# [PROVIDED RECORDS]
※ ※ ※
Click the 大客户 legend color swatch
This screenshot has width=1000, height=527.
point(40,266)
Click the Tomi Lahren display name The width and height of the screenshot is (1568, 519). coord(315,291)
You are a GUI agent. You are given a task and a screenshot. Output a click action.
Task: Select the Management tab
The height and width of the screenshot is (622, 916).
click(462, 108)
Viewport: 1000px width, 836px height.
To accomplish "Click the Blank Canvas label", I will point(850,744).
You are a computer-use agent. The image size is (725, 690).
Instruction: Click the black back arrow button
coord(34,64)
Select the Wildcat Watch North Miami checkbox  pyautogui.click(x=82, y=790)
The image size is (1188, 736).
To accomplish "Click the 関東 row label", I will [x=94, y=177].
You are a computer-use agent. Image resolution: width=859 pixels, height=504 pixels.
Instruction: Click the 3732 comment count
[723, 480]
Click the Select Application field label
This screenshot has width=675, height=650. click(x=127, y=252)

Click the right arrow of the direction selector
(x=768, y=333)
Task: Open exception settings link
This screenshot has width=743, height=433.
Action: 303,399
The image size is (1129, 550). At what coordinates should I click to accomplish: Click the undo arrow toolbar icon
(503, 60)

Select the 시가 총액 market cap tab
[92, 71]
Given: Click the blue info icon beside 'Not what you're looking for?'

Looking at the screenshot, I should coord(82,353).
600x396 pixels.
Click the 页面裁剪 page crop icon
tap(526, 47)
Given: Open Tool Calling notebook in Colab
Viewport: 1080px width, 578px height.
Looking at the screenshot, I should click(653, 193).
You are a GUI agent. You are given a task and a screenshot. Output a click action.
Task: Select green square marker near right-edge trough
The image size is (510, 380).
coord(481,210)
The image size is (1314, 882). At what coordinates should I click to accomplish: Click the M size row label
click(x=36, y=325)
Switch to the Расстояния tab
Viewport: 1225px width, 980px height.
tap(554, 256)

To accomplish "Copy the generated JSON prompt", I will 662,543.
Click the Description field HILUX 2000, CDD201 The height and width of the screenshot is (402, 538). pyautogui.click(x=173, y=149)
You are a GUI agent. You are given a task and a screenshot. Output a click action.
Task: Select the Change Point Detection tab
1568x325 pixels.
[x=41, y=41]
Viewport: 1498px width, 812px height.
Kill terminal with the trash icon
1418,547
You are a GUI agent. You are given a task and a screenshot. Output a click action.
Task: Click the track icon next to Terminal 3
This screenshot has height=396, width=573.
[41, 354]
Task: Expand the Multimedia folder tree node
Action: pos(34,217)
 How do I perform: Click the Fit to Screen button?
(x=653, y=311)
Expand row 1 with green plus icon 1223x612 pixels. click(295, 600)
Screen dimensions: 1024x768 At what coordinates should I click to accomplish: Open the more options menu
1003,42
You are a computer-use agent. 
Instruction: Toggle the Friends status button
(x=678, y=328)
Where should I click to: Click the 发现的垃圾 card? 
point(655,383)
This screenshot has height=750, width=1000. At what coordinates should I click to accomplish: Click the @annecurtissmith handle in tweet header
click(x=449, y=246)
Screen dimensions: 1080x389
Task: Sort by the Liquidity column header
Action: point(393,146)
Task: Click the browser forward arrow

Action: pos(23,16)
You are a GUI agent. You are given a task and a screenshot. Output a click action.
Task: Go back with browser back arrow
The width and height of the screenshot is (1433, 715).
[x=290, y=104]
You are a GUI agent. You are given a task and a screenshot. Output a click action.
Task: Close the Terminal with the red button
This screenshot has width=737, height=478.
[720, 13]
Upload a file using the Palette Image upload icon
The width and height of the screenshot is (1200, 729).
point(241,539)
※ ※ ※
# [THE PROBLEM]
How many lines in the entries contain the string "pyautogui"? Give the number only.

# [RESPONSE BELOW]
2